Quoted passage =>
---------------

There's no doubt, digital computers have revolutionized our lives. In the 80s, divers argued whether dive computers were helpful and safe and whether they should replace diving watches and decompression tables. In those days they weren't always dependable, but they evolved, and today you'll rarely find a sport diver without a computer to manage a dive.

Just as your car computer readout on your dashboard can tell you much more than how fast you're driving or your range, dive computers provide a range of real-time details about your dive, and for posterity, you can download that information to your computer. Although dive computers have memories, most won't remember more than a couple of weeks' solid diving.

A data download provides a dive profile graph with depth plotted against time, even highlighting ascent speeds that may be too fast to be considered safe. Some will track or show bar charts of theoretical tissue gas loading, indicating how close the diver (really a theoretical diver) came to getting bent. Some sophisticated dive computers provide that information on their screens, but downloading to a computer with a larger screen makes it easier to review. It can become a permanent printed record. Gas-integrated computers will also plot air consumption, which too can be downloaded.

---------------

Listed records =>
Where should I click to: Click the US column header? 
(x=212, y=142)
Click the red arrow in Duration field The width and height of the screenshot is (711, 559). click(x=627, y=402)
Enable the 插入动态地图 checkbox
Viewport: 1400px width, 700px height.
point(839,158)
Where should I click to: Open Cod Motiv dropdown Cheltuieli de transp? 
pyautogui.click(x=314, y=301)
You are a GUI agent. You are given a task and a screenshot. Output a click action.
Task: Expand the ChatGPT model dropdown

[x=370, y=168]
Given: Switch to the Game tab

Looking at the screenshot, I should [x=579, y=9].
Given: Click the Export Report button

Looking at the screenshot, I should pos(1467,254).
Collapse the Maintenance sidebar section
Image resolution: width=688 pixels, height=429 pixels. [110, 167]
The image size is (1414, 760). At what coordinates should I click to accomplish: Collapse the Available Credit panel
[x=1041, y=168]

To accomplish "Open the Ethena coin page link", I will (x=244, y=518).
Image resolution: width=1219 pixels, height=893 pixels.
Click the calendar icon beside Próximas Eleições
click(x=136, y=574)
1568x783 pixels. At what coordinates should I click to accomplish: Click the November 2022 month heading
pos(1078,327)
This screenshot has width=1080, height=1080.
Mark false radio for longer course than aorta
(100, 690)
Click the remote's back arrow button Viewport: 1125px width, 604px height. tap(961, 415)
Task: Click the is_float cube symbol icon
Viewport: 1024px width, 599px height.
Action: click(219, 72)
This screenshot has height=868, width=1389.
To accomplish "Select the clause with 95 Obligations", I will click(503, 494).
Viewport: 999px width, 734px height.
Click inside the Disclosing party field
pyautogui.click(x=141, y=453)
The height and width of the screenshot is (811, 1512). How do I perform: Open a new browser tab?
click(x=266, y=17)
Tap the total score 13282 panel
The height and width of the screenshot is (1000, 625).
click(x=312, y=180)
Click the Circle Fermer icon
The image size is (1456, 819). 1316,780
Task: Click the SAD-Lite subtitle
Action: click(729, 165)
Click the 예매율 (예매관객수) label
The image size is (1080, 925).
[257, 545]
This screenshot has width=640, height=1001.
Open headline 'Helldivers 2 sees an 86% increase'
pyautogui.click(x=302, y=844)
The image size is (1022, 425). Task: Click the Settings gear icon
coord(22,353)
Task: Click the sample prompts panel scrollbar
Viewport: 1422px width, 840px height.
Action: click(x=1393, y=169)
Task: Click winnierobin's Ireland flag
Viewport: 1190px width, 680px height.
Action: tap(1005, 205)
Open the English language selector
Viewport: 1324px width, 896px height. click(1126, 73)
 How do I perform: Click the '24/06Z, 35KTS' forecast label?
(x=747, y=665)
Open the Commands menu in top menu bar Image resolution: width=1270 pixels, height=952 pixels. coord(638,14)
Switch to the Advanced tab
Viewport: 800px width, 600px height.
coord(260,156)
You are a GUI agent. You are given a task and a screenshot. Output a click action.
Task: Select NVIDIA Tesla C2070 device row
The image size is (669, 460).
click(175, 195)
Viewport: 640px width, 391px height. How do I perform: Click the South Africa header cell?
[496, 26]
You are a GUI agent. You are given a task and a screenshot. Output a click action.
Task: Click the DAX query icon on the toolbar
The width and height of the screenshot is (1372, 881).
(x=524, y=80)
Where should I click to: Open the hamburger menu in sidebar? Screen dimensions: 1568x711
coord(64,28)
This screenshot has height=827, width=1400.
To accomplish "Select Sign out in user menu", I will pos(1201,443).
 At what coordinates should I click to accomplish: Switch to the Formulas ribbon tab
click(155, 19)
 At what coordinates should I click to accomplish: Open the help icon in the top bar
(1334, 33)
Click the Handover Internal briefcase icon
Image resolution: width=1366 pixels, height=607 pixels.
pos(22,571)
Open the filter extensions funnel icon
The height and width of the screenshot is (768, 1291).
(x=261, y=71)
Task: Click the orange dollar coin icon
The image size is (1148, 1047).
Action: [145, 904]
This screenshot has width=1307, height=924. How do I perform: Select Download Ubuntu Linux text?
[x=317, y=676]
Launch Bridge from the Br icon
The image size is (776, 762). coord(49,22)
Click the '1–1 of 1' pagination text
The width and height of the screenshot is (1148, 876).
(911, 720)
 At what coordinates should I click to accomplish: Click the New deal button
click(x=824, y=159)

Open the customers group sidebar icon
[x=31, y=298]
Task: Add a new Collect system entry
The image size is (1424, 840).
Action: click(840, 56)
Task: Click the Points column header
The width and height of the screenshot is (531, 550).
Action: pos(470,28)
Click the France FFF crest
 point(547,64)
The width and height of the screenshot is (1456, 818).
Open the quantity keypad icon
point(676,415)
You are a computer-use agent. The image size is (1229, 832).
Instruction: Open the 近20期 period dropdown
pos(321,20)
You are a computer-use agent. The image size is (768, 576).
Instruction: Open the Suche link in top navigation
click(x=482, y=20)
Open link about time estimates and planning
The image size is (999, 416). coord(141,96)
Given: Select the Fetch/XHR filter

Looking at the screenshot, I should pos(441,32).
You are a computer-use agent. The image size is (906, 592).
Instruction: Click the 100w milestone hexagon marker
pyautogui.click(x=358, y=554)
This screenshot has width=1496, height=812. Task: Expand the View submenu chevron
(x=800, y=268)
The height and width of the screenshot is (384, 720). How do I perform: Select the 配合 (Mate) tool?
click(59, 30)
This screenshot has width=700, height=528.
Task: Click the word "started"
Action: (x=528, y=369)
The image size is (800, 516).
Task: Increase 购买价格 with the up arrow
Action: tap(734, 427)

---------------

Problems =>
1. In the dive computer text, what does the dive profile graph from a data download plot?
2. Rename "panel" to "widget" in the records from the line with "Collapse the Maintenance sidebar section" up to and including the line with "[x=1041, y=168]", and return only those lines with nothing else changed.

Answers by task =>
1. Depth plotted against time.

2.
Collapse the Maintenance sidebar section
Image resolution: width=688 pixels, height=429 pixels. [110, 167]
The image size is (1414, 760). At what coordinates should I click to accomplish: Collapse the Available Credit widget
[x=1041, y=168]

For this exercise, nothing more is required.